One should be forgiven for feeling a bit confused, though. Things have gotten more complicated, to the point that "Moynihan Station" now means different things to different people. To recap, the project was proposed by the late Senator Daniel Patrick Moynihan as a train station in the eastern portion of the historic Farley Post Office Building across 8th Avenue from Penn Station. As this proposal was reaching the final stages of the regulatory process and preparing for a construction start, the development team floated a long-discussed proposal for a more ambitious project that moved Madison Square Garden to the western annex of Farley, opening up the Penn Station site for a station overhaul and more than five million square feet of office space. To accommodate the new Garden, the train hall in the Farley building would lose its western edge - the so-called intermodal hall - which would be replaced in the new facility east of 8th Avenue.

The timing of this new proposal (dubbed "Plan B") also added politics to the mix. With the Pataki administration in its final year, the Governor's team decided to push ahead with the original proposal ("Plan A"), arguing that it didn't preclude Plan B, which could be pursued on a separate track by the new administration. This approach was almost unanimously supported by civic and business groups (including RPA) at a hearing in May, and seemed poised for approval from the once obscure Public Authorities Control Board in Albany.

Over the summer, Plan A's march toward construction hit several road bumps. First, some supporters of Plan B, rumored to include Attorney General Spitzer, argued that the best and fastest route to the more ambitious project was to hold Plan A until the larger Plan B made its way through the regulatory process, pursuing the project as a unified whole rather than two discreet pieces. Before this process debate could reach a conclusion, the then unblemished Comptroller Alan Hevesi expressed a laundry list of concerns about the financing and completeness of Pataki's submission for Plan A.
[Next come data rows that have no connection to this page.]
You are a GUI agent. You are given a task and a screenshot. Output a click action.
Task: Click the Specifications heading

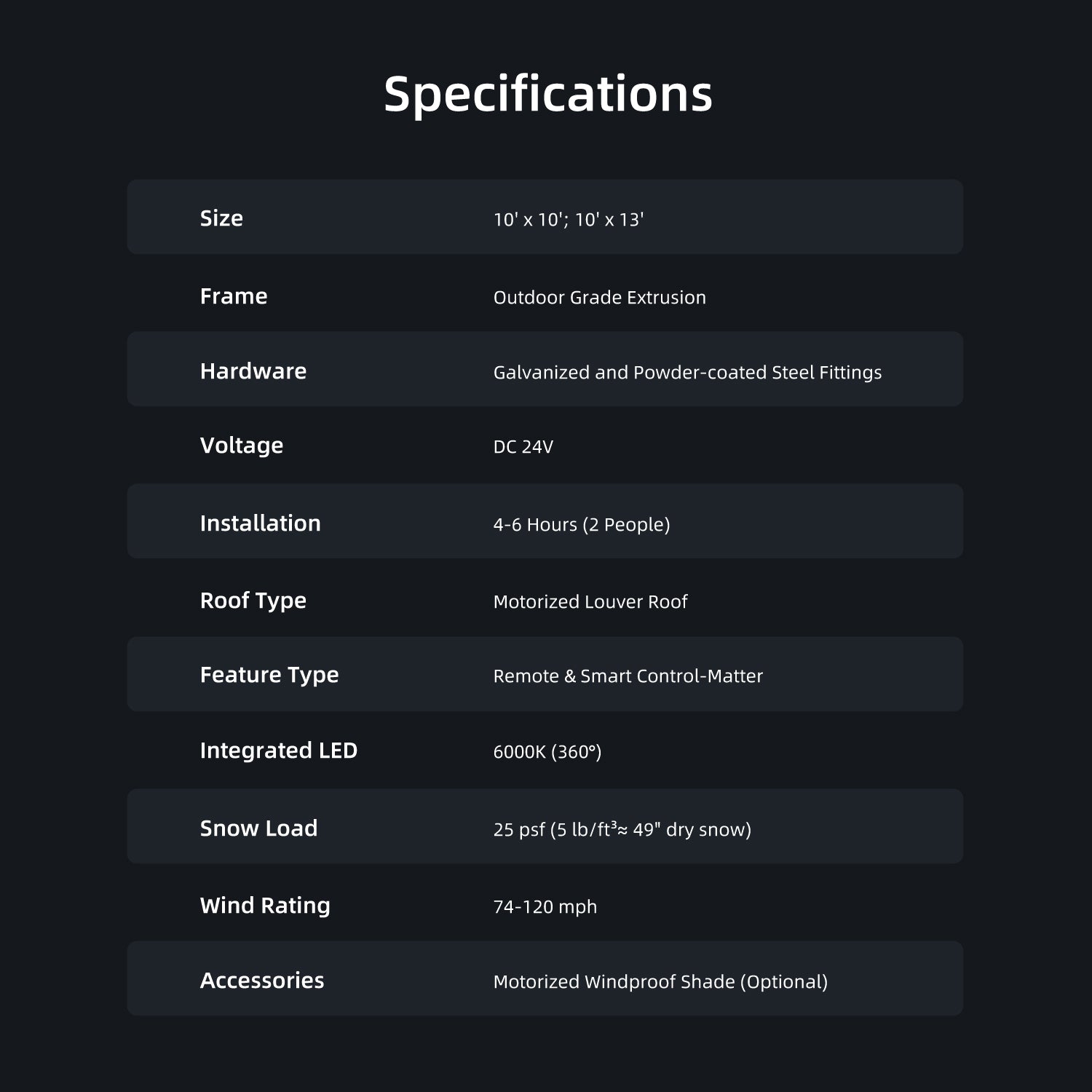(547, 95)
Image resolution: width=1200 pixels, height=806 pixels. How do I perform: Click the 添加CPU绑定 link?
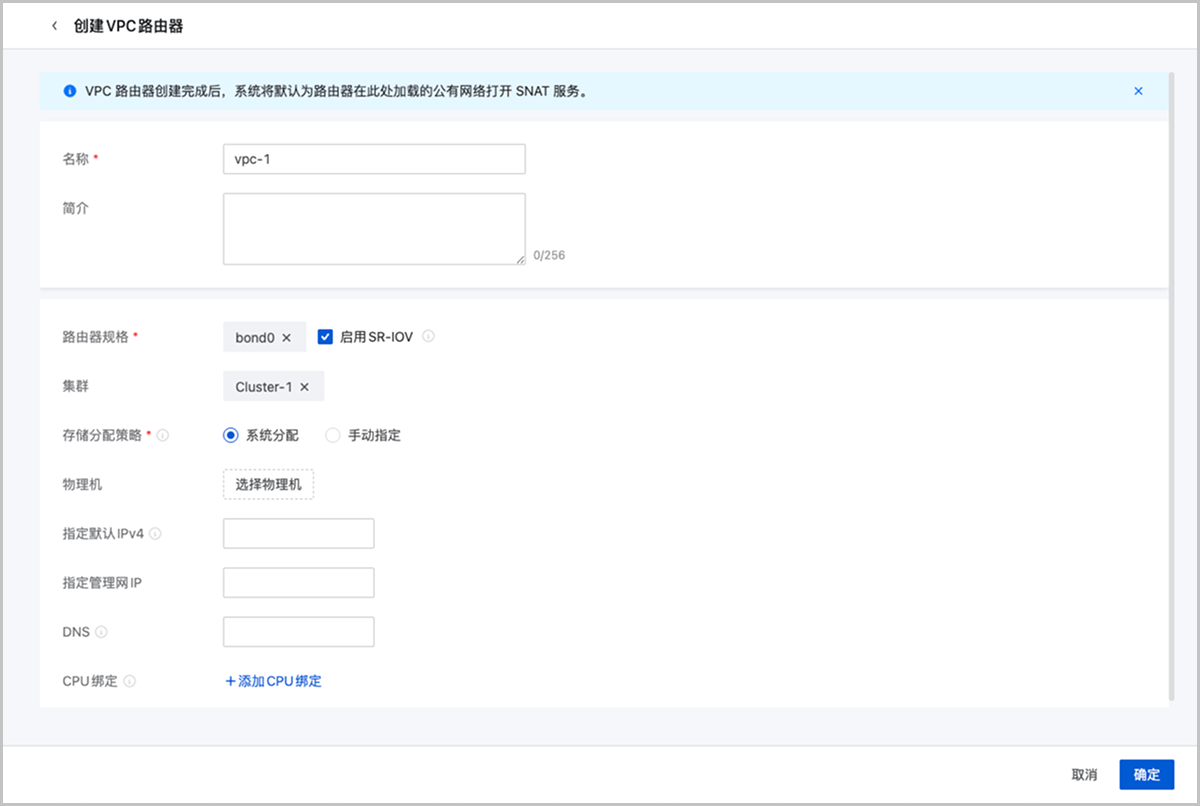273,681
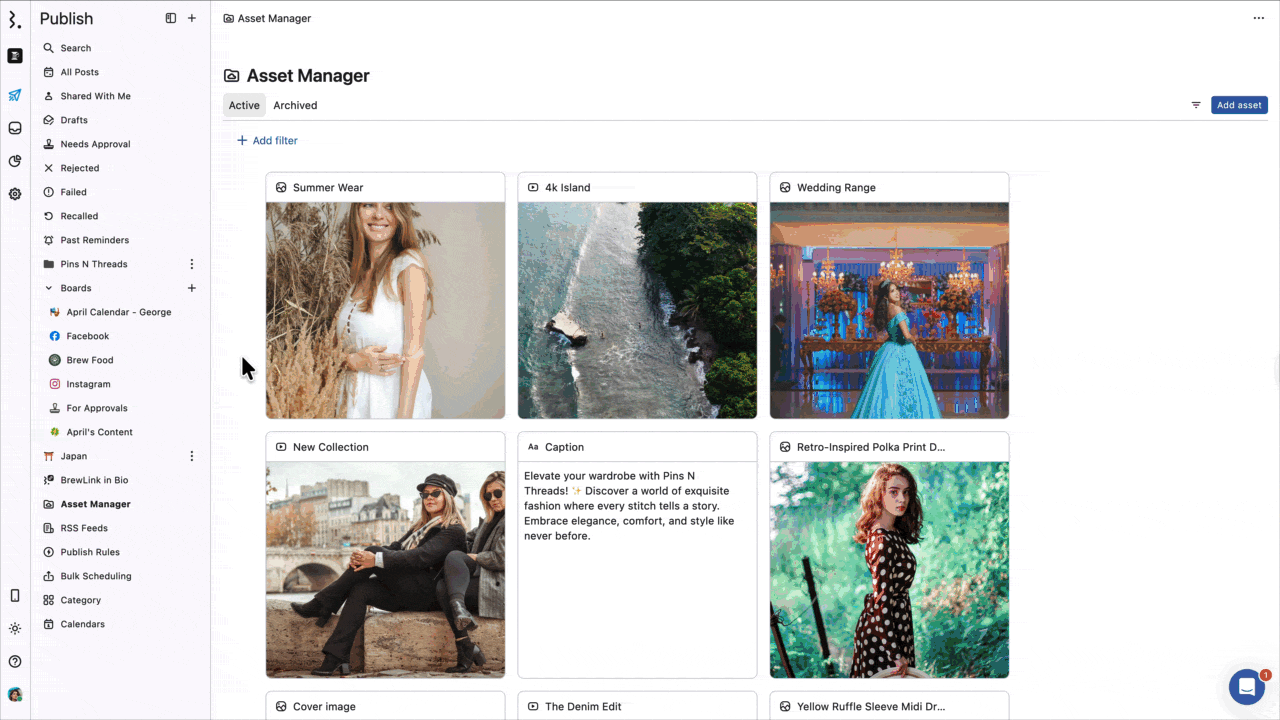This screenshot has height=720, width=1280.
Task: Open the top-right more options ellipsis
Action: pos(1259,18)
These concerns were soon echoed by Spitzer and then championed by Silver, who voiced a variety of disparate worries before finally refusing to support Plan A until the details of Plan B were officially presented. Naturally, each side accused the other of playing politics, and it's difficult to argue with either. Gov. Pataki undoubtedly felt pressure to gain approval for the project before leaving office, while Silver had reason to believe that delay would curry favor with the new Governor (with the bonus of stinging his long-time adversary Pataki).

But this flawed process may have led us to the best policy outcome in the end. While the details are still fuzzy, especially concerning who will pay for the $1 billion renovation of Penn Station, the potential benefits of Plan B are enormous. By creating a truly grand entryway into New York City, Plan B would fulfill Senator Moynihan's vision in a way that could not be achieved west of 8th Avenue. The new station complex, now named Moynihan East and West, would provide big public spaces, bring light and air down to the tracks, and spare up to 500,000 daily users from Penn's current cramped passageways. It would also finally rid the city of the miserable MSG donut, paving the way for master planning the whole district to finally reach its potential.

After more than a dozen years of waiting, though, we should not accept pointless delays. Spitzer has pledged to move expeditiously once in office, and his first task must be to determine if it is actually possible to move ahead with Plan A without precluding Plan B. Plan B is worth waiting for, but the public needs assurances that the station west of 8th Avenue will be built in any case, and that Plan B is a real possibility. Barring something highly unexpected, Spitzer will carry a formidable mandate into office, one that should be used to force consensus on the outstanding issues and move Moynihan Station toward reality. In the meantime, rest assured that Moynihan Station is very much alive and kicking.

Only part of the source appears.